A couple of “magnet fishing” enthusiasts say they pulled up a safe containing an estimated $100,000 from a New York lake.
James Kane and Barbie Agostini threw a rope with a magnet into a lake in Flushing Meadows Corona Park in Queens on Friday and pulled up the safe.
Upon opening the secured box, they said they found it stuffed with bundles of water-damaged $100 bills.
They told NY1 police told them the safe wasn’t linked to any crime and that they were allowed to keep the money.
The BBC has approached the New York Police Department (NYPD) for comment.
“We have found plenty of safes before,” Mr Kane said. “And then I saw the numbers and thought: ‘This is not possible.'”

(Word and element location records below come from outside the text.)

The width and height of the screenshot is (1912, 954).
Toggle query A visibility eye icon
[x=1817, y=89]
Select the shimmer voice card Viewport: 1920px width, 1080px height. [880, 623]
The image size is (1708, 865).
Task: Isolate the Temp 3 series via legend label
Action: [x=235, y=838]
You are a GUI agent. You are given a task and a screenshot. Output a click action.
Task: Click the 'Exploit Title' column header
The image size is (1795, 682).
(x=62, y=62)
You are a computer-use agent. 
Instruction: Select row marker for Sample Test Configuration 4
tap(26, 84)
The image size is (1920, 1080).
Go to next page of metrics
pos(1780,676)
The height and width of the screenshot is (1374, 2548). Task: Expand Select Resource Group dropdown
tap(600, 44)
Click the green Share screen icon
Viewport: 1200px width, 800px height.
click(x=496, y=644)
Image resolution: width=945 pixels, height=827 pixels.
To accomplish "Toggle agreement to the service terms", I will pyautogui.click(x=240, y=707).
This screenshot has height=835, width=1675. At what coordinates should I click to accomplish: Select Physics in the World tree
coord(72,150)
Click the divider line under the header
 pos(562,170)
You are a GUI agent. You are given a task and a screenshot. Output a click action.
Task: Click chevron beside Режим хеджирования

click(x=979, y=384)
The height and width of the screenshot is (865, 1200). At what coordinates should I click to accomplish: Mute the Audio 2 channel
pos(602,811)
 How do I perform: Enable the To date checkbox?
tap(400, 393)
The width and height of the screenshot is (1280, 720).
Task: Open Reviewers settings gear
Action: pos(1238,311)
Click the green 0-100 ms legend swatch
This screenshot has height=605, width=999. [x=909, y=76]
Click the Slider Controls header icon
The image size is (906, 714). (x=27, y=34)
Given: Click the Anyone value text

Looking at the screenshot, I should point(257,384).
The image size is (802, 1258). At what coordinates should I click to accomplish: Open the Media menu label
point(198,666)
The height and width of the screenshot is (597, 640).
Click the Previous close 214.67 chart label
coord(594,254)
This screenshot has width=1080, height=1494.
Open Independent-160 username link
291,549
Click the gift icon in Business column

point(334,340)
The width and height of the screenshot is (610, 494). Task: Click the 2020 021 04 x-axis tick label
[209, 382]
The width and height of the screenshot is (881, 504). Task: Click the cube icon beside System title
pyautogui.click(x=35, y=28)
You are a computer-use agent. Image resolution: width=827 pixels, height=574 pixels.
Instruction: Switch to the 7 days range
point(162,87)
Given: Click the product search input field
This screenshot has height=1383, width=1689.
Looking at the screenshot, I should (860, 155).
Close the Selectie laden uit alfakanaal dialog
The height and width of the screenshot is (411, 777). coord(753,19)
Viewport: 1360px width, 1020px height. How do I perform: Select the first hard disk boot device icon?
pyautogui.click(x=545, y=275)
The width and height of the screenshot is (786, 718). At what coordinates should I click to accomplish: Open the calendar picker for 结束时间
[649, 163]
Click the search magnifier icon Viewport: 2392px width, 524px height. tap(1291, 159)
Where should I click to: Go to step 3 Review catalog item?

“We pulled it out and it was big stacks of freaking hundreds,” he added. “These are thick stacks – they’re soaking wet, they’re pretty much destroyed.”
“There were no IDs, no way to find the original person, in the safe,” Mrs Agostini said. “[The police] were like: ‘Well, congratulations!'”
Magnet fishing involves trailing a line with a strong magnet through lakes and rivers and seeing what is pulled up.
The couple said they began magnet fishing during the Covid-19 pandemic.
They said they have previously found World War Two-era grenades, nineteenth-century guns and a full-size motorbike.
Only after she saw the bills themselves and the bank security ribbons around the money labeled “$100” she finally believed it was real.
“I lost it,” she said.
The money was soaking wet and “destroyed” with lake sludge covering the stacks of bills.
It’s not clear if they will be able to cash the money, but the Bureau of Engraving and Printing says, if more than 50% of the currency is identifiable, a lawful holder of the notes ‘may receive a redemption at full value,’ according to website.